On the flip side, households are finally starting to work through their savings, which could start making more consumers pull back their spending.

The question is will consumers be spooked enough by their savings falling to reduce their spending, even when job security is so high.

Tightening Cycle
Economist have also commented on the rate movement, suggesting the RBA board remained “committed to overcoming the challenge of high inflation currently facing the Australian economy.”

To ensure inflation expectations remain anchored around its 2-3% target, the RBA has continued to frontload its hiking cycle, highlighting that “the fastest rise to the cash rate since 1994 has seen home prices falling across the country.”

Today’s rate hike will further increase borrowing costs and reduce maximum borrowing capacities, pushing property prices further down.

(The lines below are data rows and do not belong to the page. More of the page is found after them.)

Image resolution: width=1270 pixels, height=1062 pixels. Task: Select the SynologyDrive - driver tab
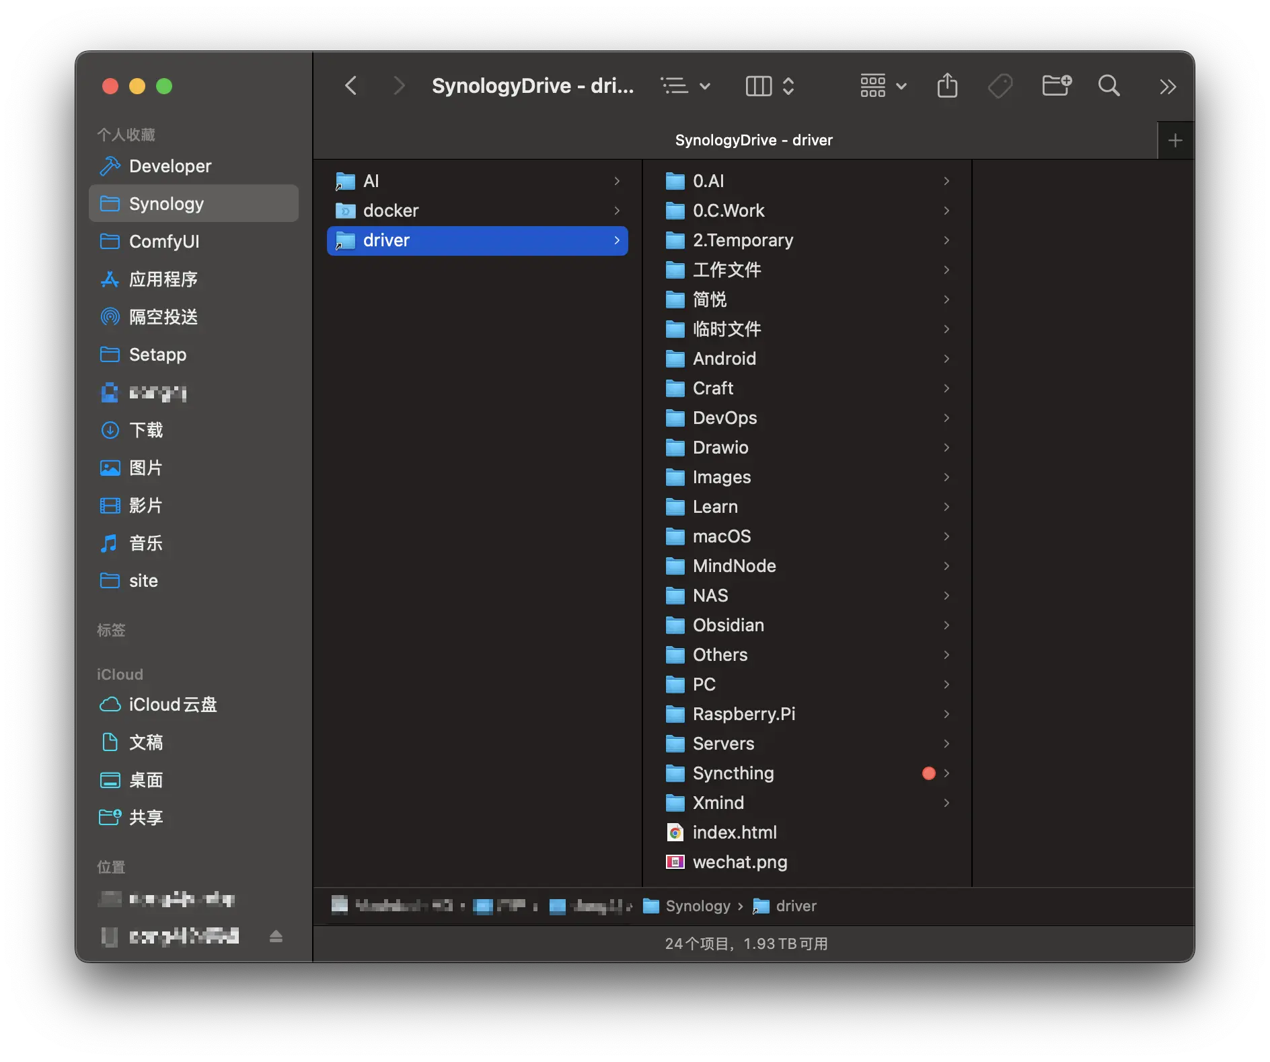(753, 141)
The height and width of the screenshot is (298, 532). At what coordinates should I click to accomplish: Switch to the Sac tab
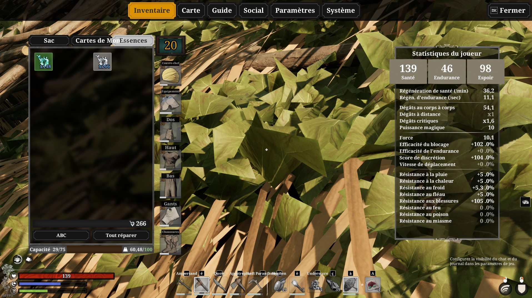pyautogui.click(x=49, y=40)
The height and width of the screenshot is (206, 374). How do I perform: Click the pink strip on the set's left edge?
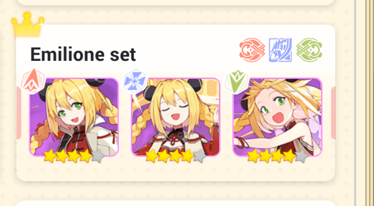pos(18,113)
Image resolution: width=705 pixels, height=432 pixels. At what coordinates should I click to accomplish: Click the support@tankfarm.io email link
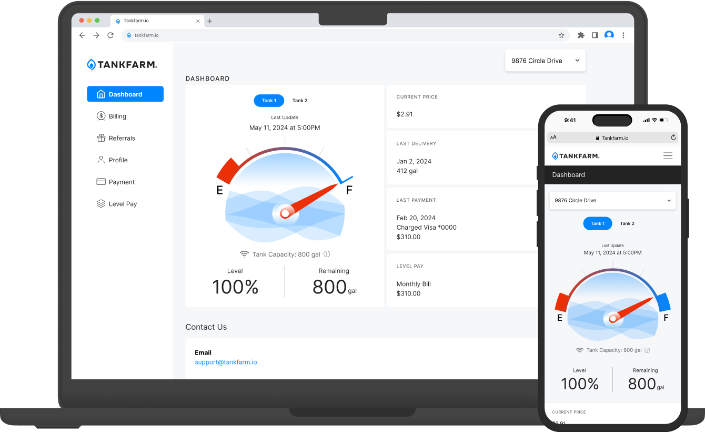[226, 362]
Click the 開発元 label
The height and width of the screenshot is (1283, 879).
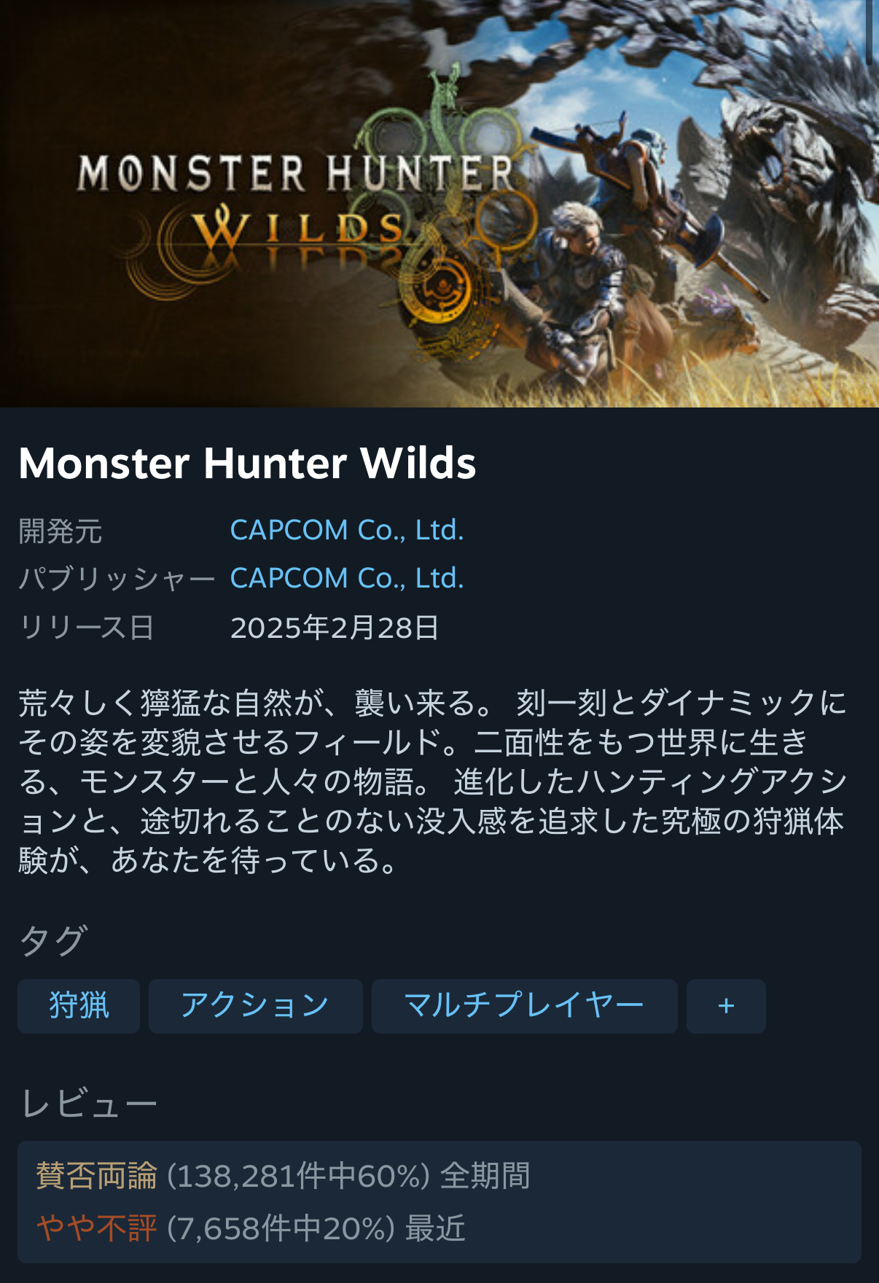point(60,531)
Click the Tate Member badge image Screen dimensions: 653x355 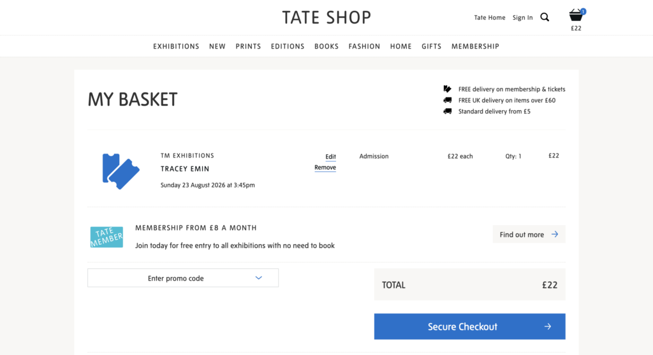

The level of interest rates will be a key factor of housing market conditions and the pace and depth of home price falls in the period ahead.

As well it is noted that the economy had “entered the tightening cycle with strong momentum” but that even though consumer confidence had fallen sharply, the labour market remained tight, the unemployment rate was at a 48-year low, spending was yet to slow, and business conditions remain strong.

These conditions have allowed the RBA to continue raising the target cash rate toward their estimates of the neutral rate (2.5-3.5 per cent), whilst monitoring the evolution of household spending as interest rates rise – a key source of ongoing uncertainty.

Looking forward, “the lagged effect of rate rises” coupled with the large share of variable rate borrowers ahead on repayments (and some borrowers on fixed terms yet to expire), means many mortgage holders have not yet felt, or are only now beginning to feel, the impact of the initial rises.